Overall, the ASUS Transformer Mini T102HA feels solidly built, and they seem to have packed in quite a bit into its tiny frame. For its price, the hardware inside will provide decent performance, especially for casual or basic usage.
Usability & Usefulness
With its decent hardware specs and small form factor, the ASUS Transformer Mini T102HA seems like it would be great for anyone who values lower prices and mobility, and doesn't need it for much more than editing documents, or surfing the web, or streaming videos.
However, while its small size was great for working on the go, it did present a few problems.
Its small keyboard was not great for typing. I had originally started writing this review on the T102HA, but because of how small and cramped its keyboard was, I opted to go back to my regular keyboard rather than wasting time deleting typos and missing keys.
It's understandable, given just how small the device is, that the keyboard and cover would need to be as small. However, that does mean that if I were to actually work on the go, I would probably need to bring an external keyboard and mouse. Speaking of mouse, the trackpad on the cover works for the most part, finding that it did miss taps or clicks here and there, but I wasn't sure whether or not the T102HA's sluggishness was the actual culprit.
The stylus was also barely used, which may be because I don't take notes by hand very often, nor am I an artist. However, its responsiveness for drawing was on the slower side, so it may have missed a few strokes while I was rushing to write something out during a test. In addition, there didn't seem to be any differentiation for different weights applied while writing or drawing, meaning stroke size would always be consistent.
The display is one typically found on many recent 10" tablets, with its 1280x800 resolution and 16:10 aspect ratio, but it is a solid choice. Its contrast and colour accuracy were very good, though its colour gamut is lacking for anything more than basic work. While potentially more of a Windows 10 issue, the display had a propensity to get stuck in an incorrect orientation, and I would spend a minute or two rotating the device over and over again to get the correct orientation.
Problems aside, my favourite thing about the ASUS Transformer Mini T102HA is the battery. The product is very heavy for a reason: its packing a 30 Wh (watt hour) polymer battery. ASUS claims, on the specs page of the T102HA, that it will provide about 11 hours of movie playback.
In my tests, I was averaging around 9.5 hours of casual web surfing, with "Battery Saver" mode on and about ~30% display brightness. Streaming video from Netflix gave me about ~6 hours on average, and streaming via Steam In-Home Streaming gave me around ~6 hours as well, and both represent the lowest battery life I could achieve. The personal high was ~11 hours of casual web surfing, with brightness at 10%.

_MATERIAL_:
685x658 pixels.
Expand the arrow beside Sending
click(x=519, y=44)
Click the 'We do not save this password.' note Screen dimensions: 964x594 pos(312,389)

_WHAT IS ASKED_:
**A.** Translate this sentence from the ASUS Transformer Mini review into Spanish: "Its small keyboard was not great for typing."
**B.** Extend the ASUS Transformer Mini review with a paragraph that follows on from its last sentence.

_RESPONSES TO THE EXERCISE_:
**A.** Su teclado pequeño no era muy bueno para escribir.

**B.**
This level of battery life on a device allows for mobility for an entire day. Moving from place to place, meeting to meeting, class to class, whatever the scenario, and not having to think or worry about the battery life is an underrated feature.
The battery on the ASUS Transformer Mini T102HA is excellent.
Stepping into actual usage of the Transformer Mini, I did find that it performed exceptionally well for basic computer usage. Basic computer activities like surfing the web, checking your email, reading or writing documents are all great on the T102HA.
The smaller screen screen can be an issue for any sufficiently large spreadsheet, but anything with heavy computational requirements (like spreadsheets) may be too much for the Transformer Mini. Memory issues are present as well, where 4GB of RAM may not be enough for more than the most casual of activities.
One hitch with any data-intensive activities, like streaming videos, is that despite having a 802.11ac capable wireless network on-board, I couldn't get much faster than a 433Mbps connection with my router. For reference, my MacBook Pro and Mac Mini can both connect to my router at 1300Mbps. At home, where I was testing the ASUS Transformer Mini T102HA, I have a 100/10 connection, which both MacBook Pro and Mac Mini can either fully utilize or blow past, yet the ASUS Transformer Mini T102HA was struggling to get above 10Mbps download and 2Mbps upload.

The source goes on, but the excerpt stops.